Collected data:
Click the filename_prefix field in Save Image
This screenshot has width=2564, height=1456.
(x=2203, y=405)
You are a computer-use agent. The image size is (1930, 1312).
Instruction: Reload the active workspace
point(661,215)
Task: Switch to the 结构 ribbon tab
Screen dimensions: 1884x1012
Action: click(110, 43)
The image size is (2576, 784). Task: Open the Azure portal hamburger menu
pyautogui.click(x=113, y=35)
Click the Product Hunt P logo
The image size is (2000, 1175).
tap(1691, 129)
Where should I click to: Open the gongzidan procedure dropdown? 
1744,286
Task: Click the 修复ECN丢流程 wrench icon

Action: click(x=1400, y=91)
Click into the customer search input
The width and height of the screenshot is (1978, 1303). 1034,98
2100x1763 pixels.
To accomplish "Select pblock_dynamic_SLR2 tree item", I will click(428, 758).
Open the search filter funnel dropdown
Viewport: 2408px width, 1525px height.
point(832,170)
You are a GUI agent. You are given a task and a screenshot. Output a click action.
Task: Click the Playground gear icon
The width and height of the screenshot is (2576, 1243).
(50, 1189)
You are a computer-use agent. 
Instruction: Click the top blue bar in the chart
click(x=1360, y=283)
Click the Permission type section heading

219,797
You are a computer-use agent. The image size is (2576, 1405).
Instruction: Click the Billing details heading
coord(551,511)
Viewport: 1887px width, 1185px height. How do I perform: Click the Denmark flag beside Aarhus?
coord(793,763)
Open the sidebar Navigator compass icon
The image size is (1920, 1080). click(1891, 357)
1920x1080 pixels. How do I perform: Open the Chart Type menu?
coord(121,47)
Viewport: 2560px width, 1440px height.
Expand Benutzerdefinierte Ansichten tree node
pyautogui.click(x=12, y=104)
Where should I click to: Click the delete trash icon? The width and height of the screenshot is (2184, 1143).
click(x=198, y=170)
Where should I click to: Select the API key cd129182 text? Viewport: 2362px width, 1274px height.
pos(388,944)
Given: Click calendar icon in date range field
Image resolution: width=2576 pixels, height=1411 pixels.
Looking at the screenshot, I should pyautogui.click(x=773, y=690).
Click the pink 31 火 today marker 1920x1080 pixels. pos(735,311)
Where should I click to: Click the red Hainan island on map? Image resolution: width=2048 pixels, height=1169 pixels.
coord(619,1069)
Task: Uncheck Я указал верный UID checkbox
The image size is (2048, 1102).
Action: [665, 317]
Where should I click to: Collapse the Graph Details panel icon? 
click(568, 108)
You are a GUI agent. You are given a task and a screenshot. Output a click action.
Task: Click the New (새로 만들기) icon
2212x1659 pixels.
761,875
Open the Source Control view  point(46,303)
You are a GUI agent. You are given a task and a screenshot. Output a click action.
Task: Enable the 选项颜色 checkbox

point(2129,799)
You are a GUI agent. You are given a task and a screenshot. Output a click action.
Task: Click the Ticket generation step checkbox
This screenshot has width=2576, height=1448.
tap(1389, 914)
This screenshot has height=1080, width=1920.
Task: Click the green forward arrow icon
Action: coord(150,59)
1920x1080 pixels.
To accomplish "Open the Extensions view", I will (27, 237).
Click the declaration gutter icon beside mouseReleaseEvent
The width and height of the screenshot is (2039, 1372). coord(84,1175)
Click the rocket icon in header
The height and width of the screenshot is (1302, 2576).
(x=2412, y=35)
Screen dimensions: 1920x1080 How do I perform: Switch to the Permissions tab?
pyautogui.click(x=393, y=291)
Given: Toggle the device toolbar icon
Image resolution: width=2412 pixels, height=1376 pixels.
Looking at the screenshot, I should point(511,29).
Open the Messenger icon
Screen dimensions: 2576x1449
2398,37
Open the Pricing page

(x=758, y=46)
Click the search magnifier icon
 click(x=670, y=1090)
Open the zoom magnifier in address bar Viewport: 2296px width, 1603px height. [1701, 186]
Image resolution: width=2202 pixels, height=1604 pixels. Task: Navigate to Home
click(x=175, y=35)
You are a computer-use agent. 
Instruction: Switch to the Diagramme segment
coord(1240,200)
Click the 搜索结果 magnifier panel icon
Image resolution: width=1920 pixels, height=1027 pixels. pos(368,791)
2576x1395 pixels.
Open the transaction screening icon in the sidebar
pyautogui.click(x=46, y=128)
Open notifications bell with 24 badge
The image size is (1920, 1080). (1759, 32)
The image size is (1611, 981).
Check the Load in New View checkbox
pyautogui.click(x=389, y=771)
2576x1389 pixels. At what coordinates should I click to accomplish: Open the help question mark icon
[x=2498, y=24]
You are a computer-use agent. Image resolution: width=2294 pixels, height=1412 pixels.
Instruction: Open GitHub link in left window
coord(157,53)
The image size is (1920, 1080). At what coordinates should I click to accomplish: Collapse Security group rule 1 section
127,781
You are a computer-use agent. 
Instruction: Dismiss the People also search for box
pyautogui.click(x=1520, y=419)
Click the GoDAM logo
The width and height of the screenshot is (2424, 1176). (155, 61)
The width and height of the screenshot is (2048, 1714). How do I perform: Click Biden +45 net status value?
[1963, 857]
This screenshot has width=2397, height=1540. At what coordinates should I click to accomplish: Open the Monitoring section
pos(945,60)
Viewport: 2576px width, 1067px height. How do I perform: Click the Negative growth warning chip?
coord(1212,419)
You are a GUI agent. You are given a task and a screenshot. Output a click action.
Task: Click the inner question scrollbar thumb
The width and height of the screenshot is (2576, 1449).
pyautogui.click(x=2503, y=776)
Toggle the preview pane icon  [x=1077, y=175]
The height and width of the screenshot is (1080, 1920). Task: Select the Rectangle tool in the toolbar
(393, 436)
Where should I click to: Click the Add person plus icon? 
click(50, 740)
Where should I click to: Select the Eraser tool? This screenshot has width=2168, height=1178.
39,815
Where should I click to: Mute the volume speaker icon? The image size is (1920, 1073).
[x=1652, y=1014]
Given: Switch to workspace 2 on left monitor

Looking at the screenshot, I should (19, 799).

• Exercise objective: Without omitting anything, reproduce the whole of the data.

• Result:
Click the filename_prefix field in Save Image
This screenshot has width=2564, height=1456.
(x=2203, y=405)
You are a computer-use agent. The image size is (1930, 1312).
Instruction: Reload the active workspace
point(661,215)
Task: Switch to the 结构 ribbon tab
Screen dimensions: 1884x1012
Action: click(110, 43)
The image size is (2576, 784). Task: Open the Azure portal hamburger menu
pyautogui.click(x=113, y=35)
Click the Product Hunt P logo
The image size is (2000, 1175).
tap(1691, 129)
Where should I click to: Open the gongzidan procedure dropdown? 
1744,286
Task: Click the 修复ECN丢流程 wrench icon

Action: click(x=1400, y=91)
Click into the customer search input
The width and height of the screenshot is (1978, 1303). 1034,98
2100x1763 pixels.
To accomplish "Select pblock_dynamic_SLR2 tree item", I will click(428, 758).
Open the search filter funnel dropdown
Viewport: 2408px width, 1525px height.
point(832,170)
You are a GUI agent. You are given a task and a screenshot. Output a click action.
Task: Click the Playground gear icon
The width and height of the screenshot is (2576, 1243).
(50, 1189)
You are a computer-use agent. 
Instruction: Click the top blue bar in the chart
click(x=1360, y=283)
Click the Permission type section heading

219,797
You are a computer-use agent. The image size is (2576, 1405).
Instruction: Click the Billing details heading
coord(551,511)
Viewport: 1887px width, 1185px height. How do I perform: Click the Denmark flag beside Aarhus?
coord(793,763)
Open the sidebar Navigator compass icon
The image size is (1920, 1080). click(1891, 357)
1920x1080 pixels. How do I perform: Open the Chart Type menu?
coord(121,47)
Viewport: 2560px width, 1440px height.
Expand Benutzerdefinierte Ansichten tree node
pyautogui.click(x=12, y=104)
Where should I click to: Click the delete trash icon? The width and height of the screenshot is (2184, 1143).
click(x=198, y=170)
Where should I click to: Select the API key cd129182 text? Viewport: 2362px width, 1274px height.
pos(388,944)
Given: Click calendar icon in date range field
Image resolution: width=2576 pixels, height=1411 pixels.
Looking at the screenshot, I should pyautogui.click(x=773, y=690).
Click the pink 31 火 today marker 1920x1080 pixels. pos(735,311)
Where should I click to: Click the red Hainan island on map? Image resolution: width=2048 pixels, height=1169 pixels.
coord(619,1069)
Task: Uncheck Я указал верный UID checkbox
The image size is (2048, 1102).
Action: [665, 317]
Where should I click to: Collapse the Graph Details panel icon? 
click(568, 108)
You are a GUI agent. You are given a task and a screenshot. Output a click action.
Task: Click the New (새로 만들기) icon
2212x1659 pixels.
761,875
Open the Source Control view  point(46,303)
You are a GUI agent. You are given a task and a screenshot. Output a click action.
Task: Enable the 选项颜色 checkbox

point(2129,799)
You are a GUI agent. You are given a task and a screenshot. Output a click action.
Task: Click the Ticket generation step checkbox
This screenshot has width=2576, height=1448.
tap(1389, 914)
This screenshot has height=1080, width=1920.
Task: Click the green forward arrow icon
Action: coord(150,59)
1920x1080 pixels.
To accomplish "Open the Extensions view", I will (27, 237).
Click the declaration gutter icon beside mouseReleaseEvent
The width and height of the screenshot is (2039, 1372). coord(84,1175)
Click the rocket icon in header
The height and width of the screenshot is (1302, 2576).
(x=2412, y=35)
Screen dimensions: 1920x1080 How do I perform: Switch to the Permissions tab?
pyautogui.click(x=393, y=291)
Given: Toggle the device toolbar icon
Image resolution: width=2412 pixels, height=1376 pixels.
Looking at the screenshot, I should point(511,29).
Open the Messenger icon
Screen dimensions: 2576x1449
2398,37
Open the Pricing page

(x=758, y=46)
Click the search magnifier icon
 click(x=670, y=1090)
Open the zoom magnifier in address bar Viewport: 2296px width, 1603px height. [1701, 186]
Image resolution: width=2202 pixels, height=1604 pixels. Task: Navigate to Home
click(x=175, y=35)
You are a computer-use agent. 
Instruction: Switch to the Diagramme segment
coord(1240,200)
Click the 搜索结果 magnifier panel icon
Image resolution: width=1920 pixels, height=1027 pixels. pos(368,791)
2576x1395 pixels.
Open the transaction screening icon in the sidebar
pyautogui.click(x=46, y=128)
Open notifications bell with 24 badge
The image size is (1920, 1080). (1759, 32)
The image size is (1611, 981).
Check the Load in New View checkbox
pyautogui.click(x=389, y=771)
2576x1389 pixels. At what coordinates should I click to accomplish: Open the help question mark icon
[x=2498, y=24]
You are a computer-use agent. Image resolution: width=2294 pixels, height=1412 pixels.
Instruction: Open GitHub link in left window
coord(157,53)
The image size is (1920, 1080). At what coordinates should I click to accomplish: Collapse Security group rule 1 section
127,781
You are a computer-use agent. 
Instruction: Dismiss the People also search for box
pyautogui.click(x=1520, y=419)
Click the GoDAM logo
The width and height of the screenshot is (2424, 1176). (155, 61)
The width and height of the screenshot is (2048, 1714). How do I perform: Click Biden +45 net status value?
[1963, 857]
This screenshot has width=2397, height=1540. At what coordinates should I click to accomplish: Open the Monitoring section
pos(945,60)
Viewport: 2576px width, 1067px height. How do I perform: Click the Negative growth warning chip?
coord(1212,419)
You are a GUI agent. You are given a task and a screenshot. Output a click action.
Task: Click the inner question scrollbar thumb
The width and height of the screenshot is (2576, 1449).
pyautogui.click(x=2503, y=776)
Toggle the preview pane icon  [x=1077, y=175]
The height and width of the screenshot is (1080, 1920). Task: Select the Rectangle tool in the toolbar
(393, 436)
Where should I click to: Click the Add person plus icon? 
click(50, 740)
Where should I click to: Select the Eraser tool? This screenshot has width=2168, height=1178.
39,815
Where should I click to: Mute the volume speaker icon? The image size is (1920, 1073).
[x=1652, y=1014]
Given: Switch to workspace 2 on left monitor

Looking at the screenshot, I should (19, 799).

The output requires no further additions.